Last month, a ProPublica interview with a nephrology nurse who was critical of what she called dialysis patients’ “sense of entitlement” struck a nerve with our readers. Dialysis patients and nurses took to our comment section, and social media, to express their opinions.

The interview touched on the larger issues of dialysis patient employment and rehabilitation, dialysis adequacy, and compliance. The nurse, Pamela Dougherty, lamented that only a fraction of her 54 dialysis patients had jobs. Anyone familiar with dialysis knows that the issue of unemployment among dialysis patients is far more complicated than a simple sense of entitlement, or laziness

“Home Dialyzors United believes that far more patients would choose to work if they had access to better treatments, work friendly scheduling, and comprehensive rehabilitation,” HDU president Denise Eilers, BSN, RN, wrote. “Ideal treatments include home peritoneal dialysis, home hemodialysis, and nocturnal dialysis.”

“The ability to work is intimately tied to a person’s sense of self-worth, and the original intent of the Medicare End-Stage Renal Disease (ESRD) Program was to keep patients employed and productive,” Eilers wrote in a recent article for the Renal Support Network.

But many patients find it hard to maintain a job while following a dialysis center’s schedule. And the treatment itself can hinder a patient’s ability to work.
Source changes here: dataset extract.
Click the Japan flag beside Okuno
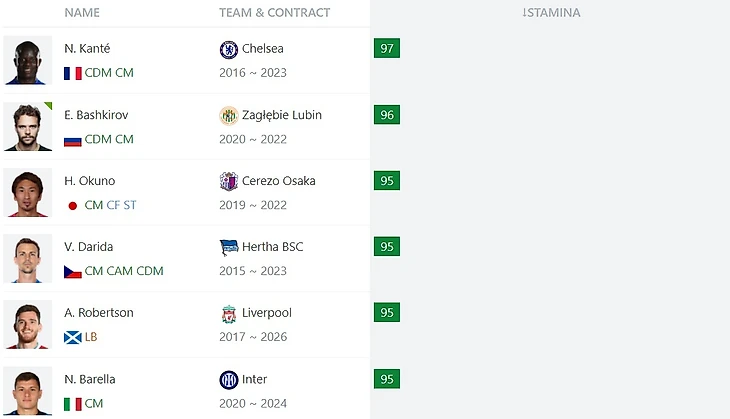The width and height of the screenshot is (730, 419). (72, 205)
ESRD patients Maggie Carey and Derek Forfang wrote an article for that explains why some dialysis patients never return to work.

“Many dialysis patients do not achieve a state of health that can be considered normal,” wrote Carey and Forfang, who are chairs of the Kidney Patient Advisory Council for the Forum of ESRD Networks. “We operate with a more limited supply of energy and stamina and many ESRD patients have additional health issues (diabetes, heart disease, etc.) that impede our ability to meet all of life’s challenges. We suffer great losses; strength, vitality, energy, our ‘place’ in our family and our community, our jobs, careers, hobbies and recreational activities. We lose control of our time, our futures and our bodily functions.”
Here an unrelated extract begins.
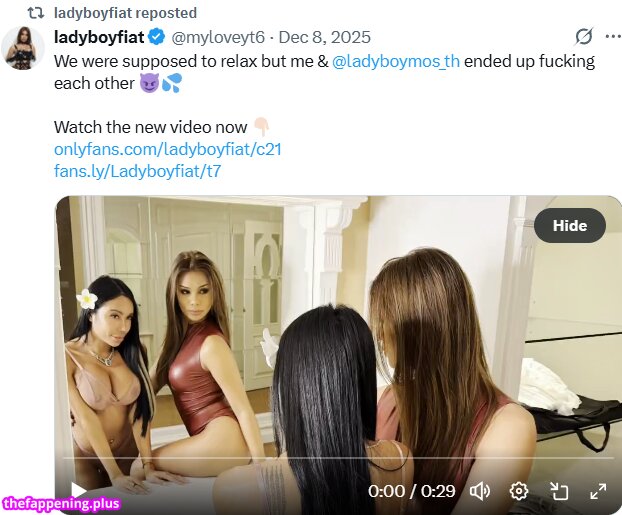
Task: Click the 'ladyboyfiat reposted' label
Action: click(x=125, y=13)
Many patients cannot work, but more of them could if given the chance. “How can dialysis providers help?” Mark Neumann asked in a recent NN&I article. “By accommodating patients with late-night shifts, in-center nocturnal programs, and interceding with employers. In a 2008 study by Kutner et al., the authors found that employment rate was positively associated independently with availability of a 5 p.m. or later dialysis shift, with peritoneal dialysis or home hemodialysis training, and provision of more frequent hemodialysis. In addition, patient receipt of vocational rehabilitation services was more often reported in facilities with higher employment rates.”

Eiler’s husband was an accountant when he was diagnosed with ESRD in 1980. “With Jerry working fifty or more hours a week, the flexibility of home dialysis was a perfect fit,” Eilers wrote in NN&I’s upcoming February issue. “We juggled dialysis days depending on his business travel or our social outings.”
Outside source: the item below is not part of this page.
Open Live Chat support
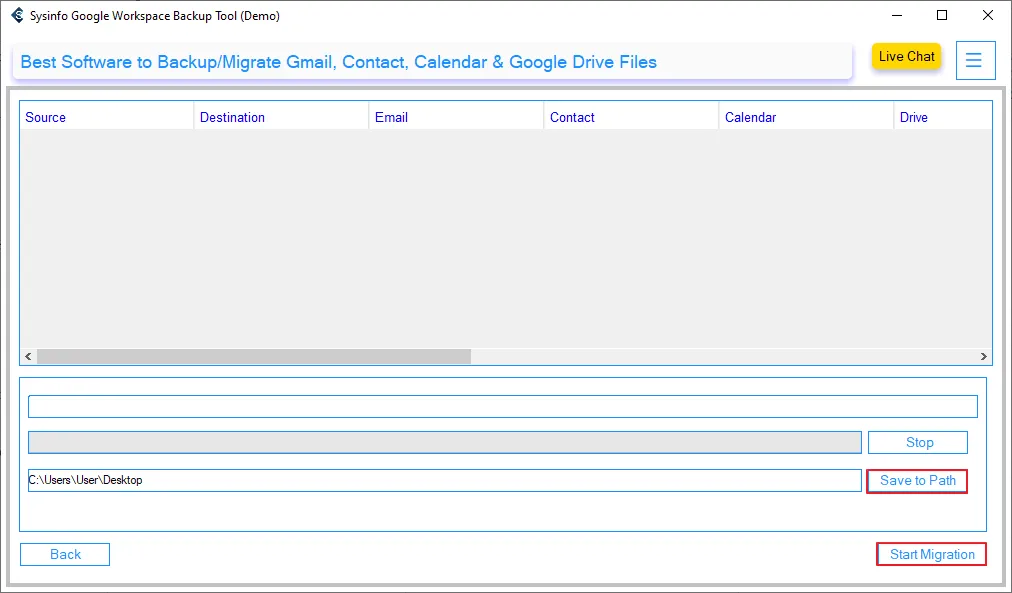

Unemployment is a complex issue, in all segments of society. “Health is a factor in unemployment,” Carey and Forfang wrote. “So is education, job training, local employment opportunities, transportation infrastructure, ad infinitum. While home dialysis, where applicable, can help with scheduling difficulties and can improve health outcomes in some, it is not a cure all for the unemployment rate that is systemic within a community.”

Carey and Forfang are right. There is no cure-all for anything, really. Health care professionals know this better than anyone. But we can’t ignore the problem. We must work to apply remedies, create new solutions, and remain empathetic.